Using Clustering to Capture Real Booking Contexts
To capture this complexity, the study applies a two-step analytical framework. First, machine learning is used to segment stay dates into distinct clusters that represent different demand situations. Second, logistic regression modeling is applied within each cluster to identify which factors most strongly explain whether a booking request becomes a confirmed reservation. This approach reflects a crucial insight for hotel commercial teams: conversion is shaped by shifting consumer decision contexts, not by pricing or website factors in isolation.

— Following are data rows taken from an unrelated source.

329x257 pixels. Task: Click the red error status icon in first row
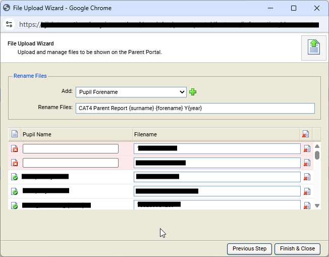pos(15,149)
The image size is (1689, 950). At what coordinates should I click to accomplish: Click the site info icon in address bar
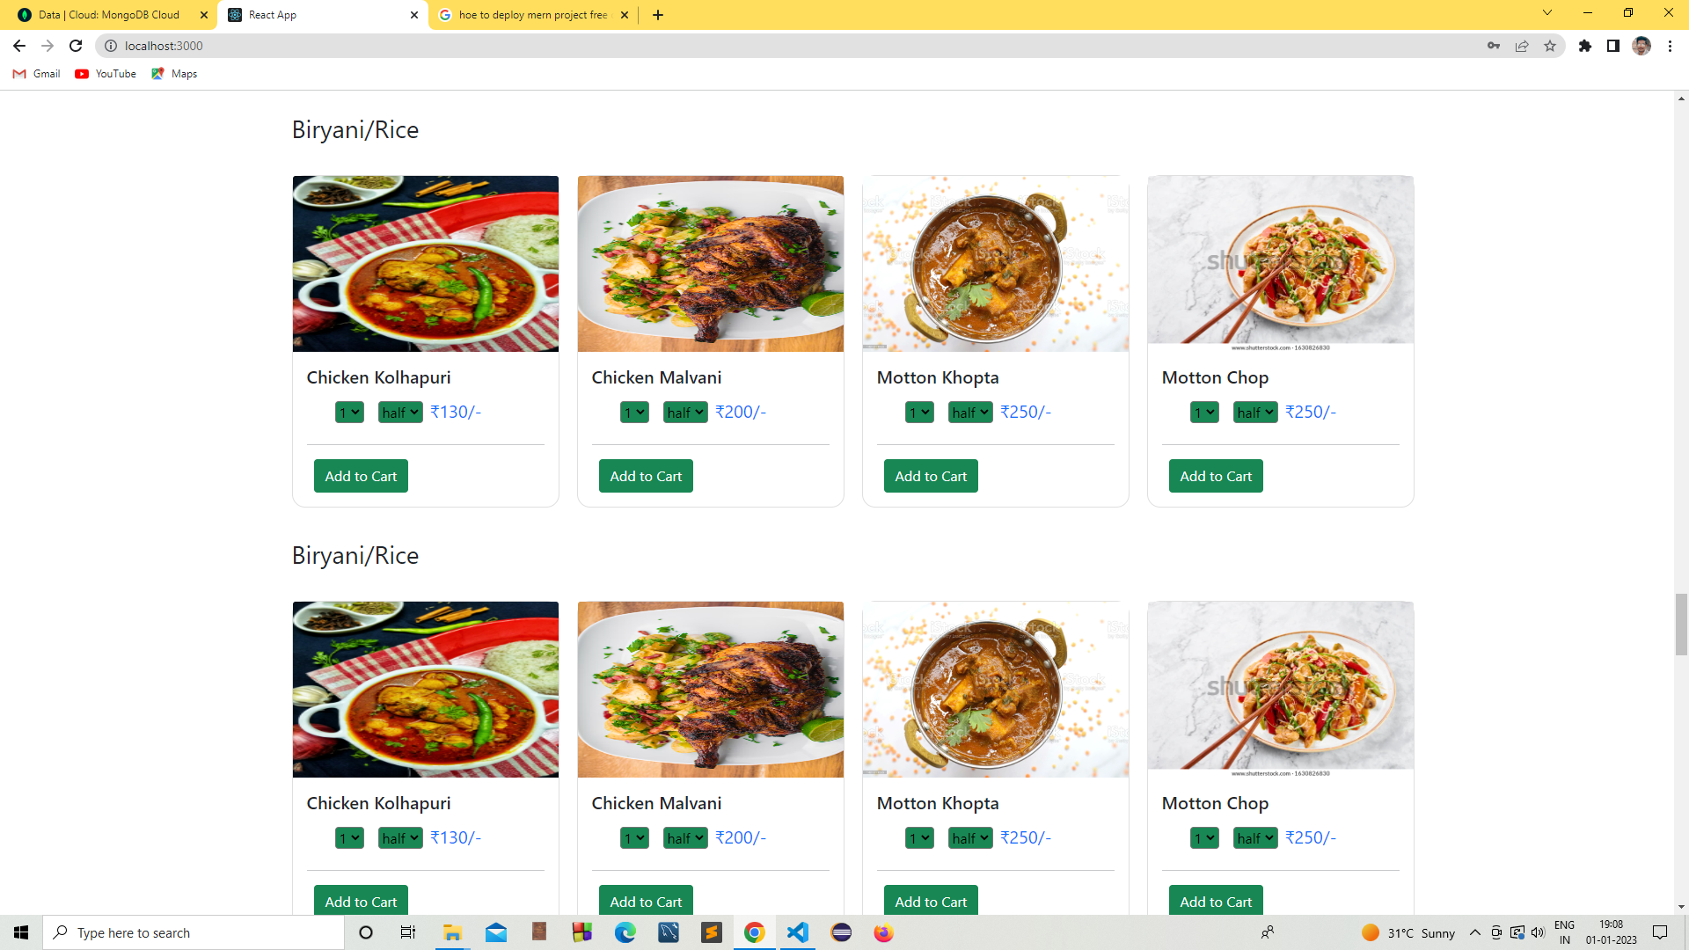point(111,46)
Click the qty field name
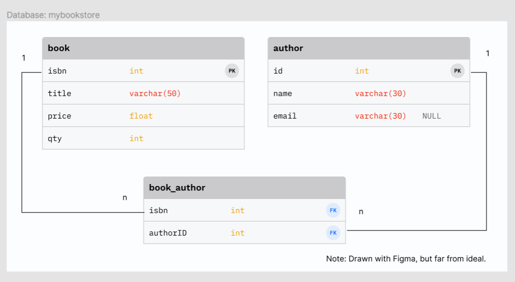The height and width of the screenshot is (282, 515). (55, 139)
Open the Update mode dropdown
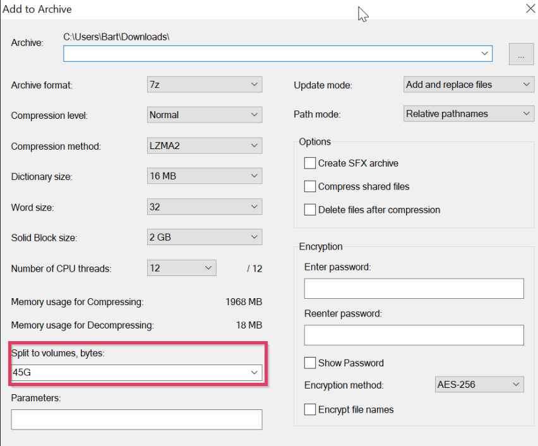The image size is (538, 446). pyautogui.click(x=469, y=85)
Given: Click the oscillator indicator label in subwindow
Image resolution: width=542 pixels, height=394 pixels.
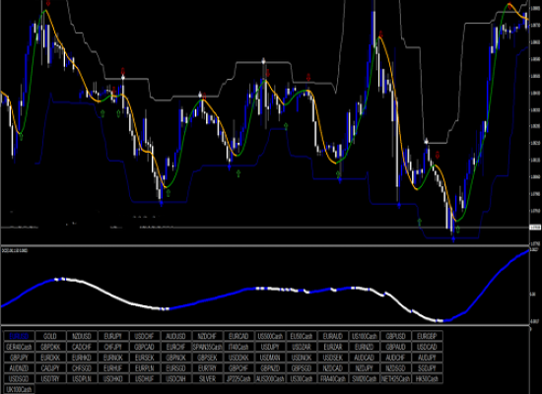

The results highlight that conversion drivers are not stable over time. Each demand cluster exhibits its own unique set of determinants and, furthermore, guest-related characteristics play a major role in explaining booking outcomes. In other words, a factor that strongly influences conversion in one period may have a limited impact in another. This challenges the industry’s tendency to apply one-size-fits-all assumptions about what drives conversion. Instead, conversion management must be adaptive, requiring hotels to understand which determinants matter most in each demand environment and adjust their decisions accordingly.